Ex Tempore II

This album continues my first improvised album despite many things were done differently. The first Ex Tempore was totally improvised piano album without any planning beforehand or whatsoever: no tempo, no time signatures etc. This time I decided fixed tempo and time signatures for songs beforehand, but still didn’t compose anything before recording.

At which point a song begins to be a composition? With my workflow it’s not a clear cut line. Approximately about 80% of my compositions get started as a result of improvising. The remaining 20% is mainly programmed (or rarely even coming from my dreams). Either way, usually I keep improvising some piece before I “lock” all the included notes. Then I often write it on MIDI sequencer and after that I’m ready to record.

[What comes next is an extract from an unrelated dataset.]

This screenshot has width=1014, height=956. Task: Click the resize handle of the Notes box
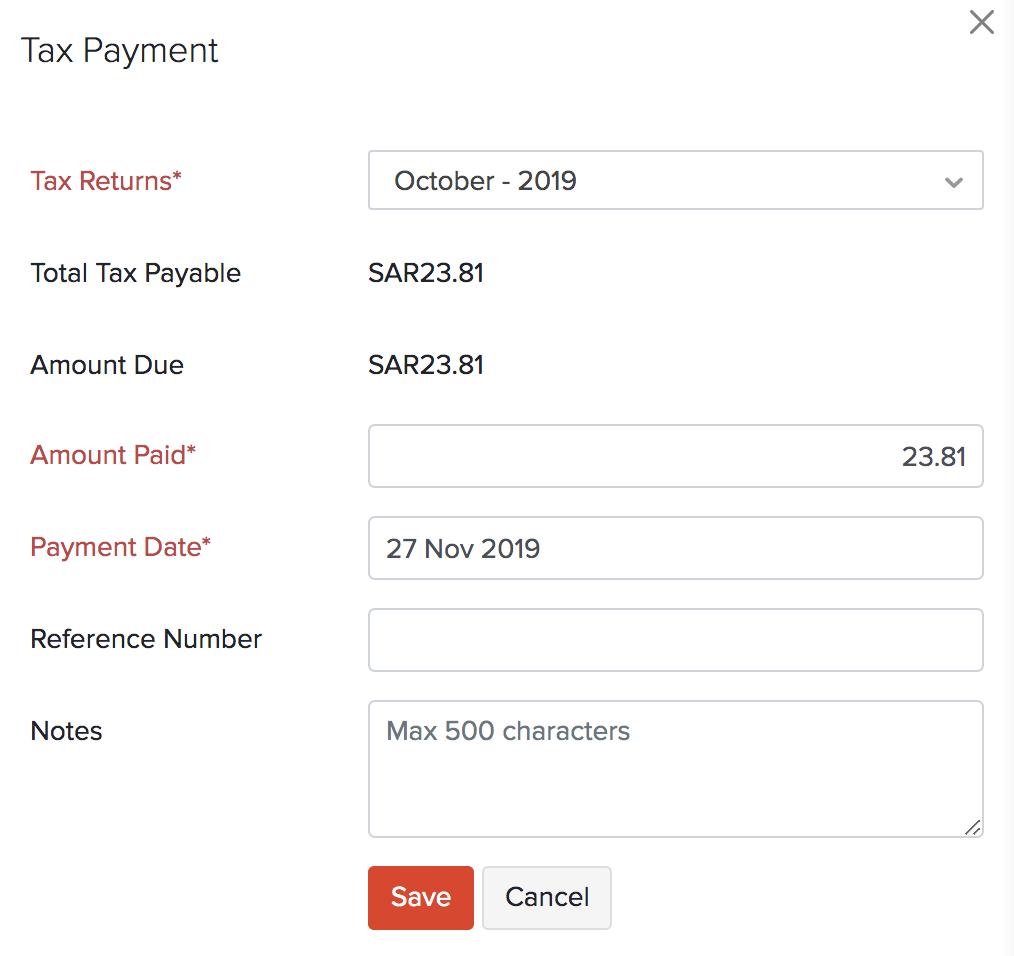point(973,828)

With this album I skipped most of these steps. Before recording I did improvise a few starting bars of chords and melodies to sketch the basis to start with, but the rest was done during the recording. However, obviously I could only record one instrument at a time. When I started to record drums and bass jouhikko, I had to listen the piano recording a few times and then try to play some fitting tracks on top of it. (Except on Ex Tempore 10 I recorded bass jouhikko improvisation first.)

With piano and drums I made MIDI recordings along with the audio recordings. This enabled me to fix some little mistakes and quantise drums before I re-recorded their audio again. All in all, this project was not as purely “Ex Tempore” as the first one, but it was still a unique experiment of doing things in a way I haven’t done before.